The AHAA has released preliminary findings on a new study about the Hispanic community with different marketing approaches to mining growth from Hispanic and multicultural segments. The results are based on 321 online surveys of marketing professionals from client-side, general and multicultural specialized ad agencies, media buying agencies, public relations and consulting firms.
Nine in 10 executives believe the primary purpose of a Total Market Strategy is to balance effectiveness with efficiency. As such, two main models have emerged:
Integration, where Multicultural is integrated into every step of the business process and marketing execution to fully take advantage of growth potential across Hispanic, Multicultural, Millennial & Caucasian. With an integration strategy, marketers approach the market in totality as well as in segments to ensure that nuanced needs & opportunities are effectively addressed across 360 strategies-tactics.
Adaptation, where the same idea is adapted to different audiences using the same budget to reach all the segments. With an adaptation strategy, marketers utilize less targeting to particular ethnic consumers, leveraging broader strategies that will appeal to all in new multicultural marketplace.
Currently, 54 percent of advertisers are implementing some form of Total Market Strategy. Of these, half are applying it company-wide, while the other half is executing at a department level. More than half of marketers surveyed believe TM Strategy will ultimately benefit their company, while 44 percent are concerned about implementation.
Of the 46 percent not employing a Total Market Strategy, 15 percent are planning to implement in 2014. Nearly half are exploring various total market models but are unsure of its implementation in the future, while 36 percent have not thought of utilizing this approach and just 3 percent have decided against pursuing it altogether.
Selective across brands with Advertising
Companies are in various stages of implementing Total Market Strategy with the majority employing this approach for select brands (54 percent). More than a third has applied a Total Market Strategy across all company brands, and 15 percent are testing the concept on one brand. Few companies spread the total market function throughout the company with two out of three relying on brand champions or multicultural centers of excellence.
The bulk of Total Market Strategies are being executed in advertising with 84 percent in ad messaging and 78 and 65 percent across media buying and media planning respectively. Finally, between 43 and 65 percent of marketers also are employing Total Market Strategies across promotional, communication and digital vehicles.
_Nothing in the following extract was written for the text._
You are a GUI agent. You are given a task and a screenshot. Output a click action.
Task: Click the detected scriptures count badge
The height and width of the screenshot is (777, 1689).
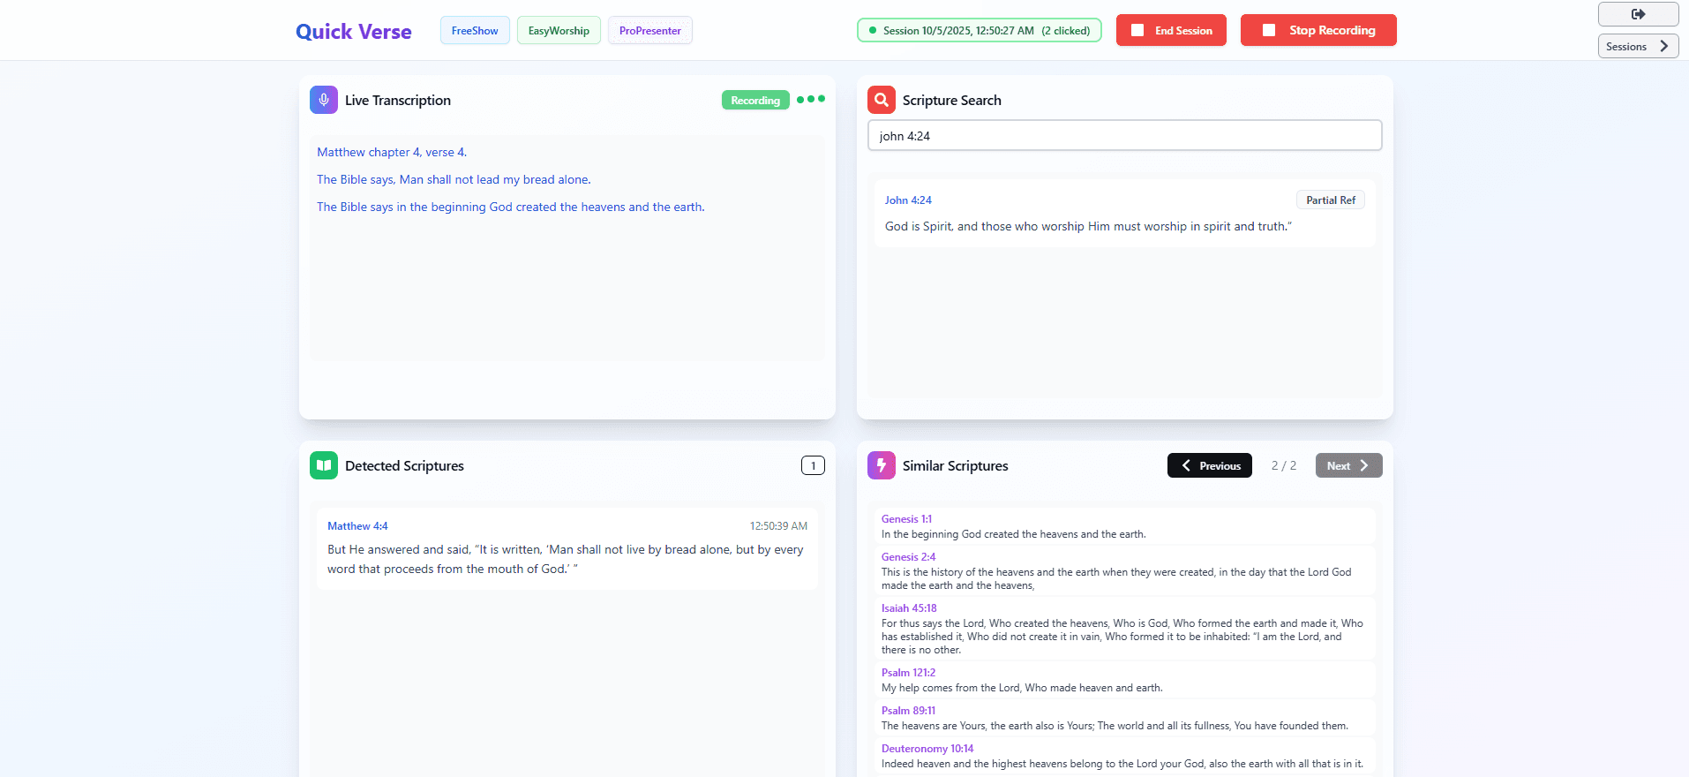tap(813, 465)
According to the AHAA, 66 percent of the companies surveyed who are utilizing a Total Market Strategy, have reported incremental results in increased market share, efficiency, and revenue growth, among others.
While 27 percent are still testing and measuring, more than half of companies surveyed revealed they are various stages of expanding their total market initiatives.
Marketing strategies are under great scrutiny in response to the explosive growth of multicultural populations. As many companies seek to reconcile and recalibrate efforts toward multiple market segments, questions arise with regards to the potential of defining and addressing a Total Market Strategy.
To finish, the AHAA says that “However, the “Total Market” approach is largely misunderstood and is used as a catchphrase for various marketing strategies. The marketing industry is ripe for a more uniform definition of Total Market Strategy, and there is a tremendous need to continue studying this marketing strategy in order to share guidelines and criteria for proper implementation.”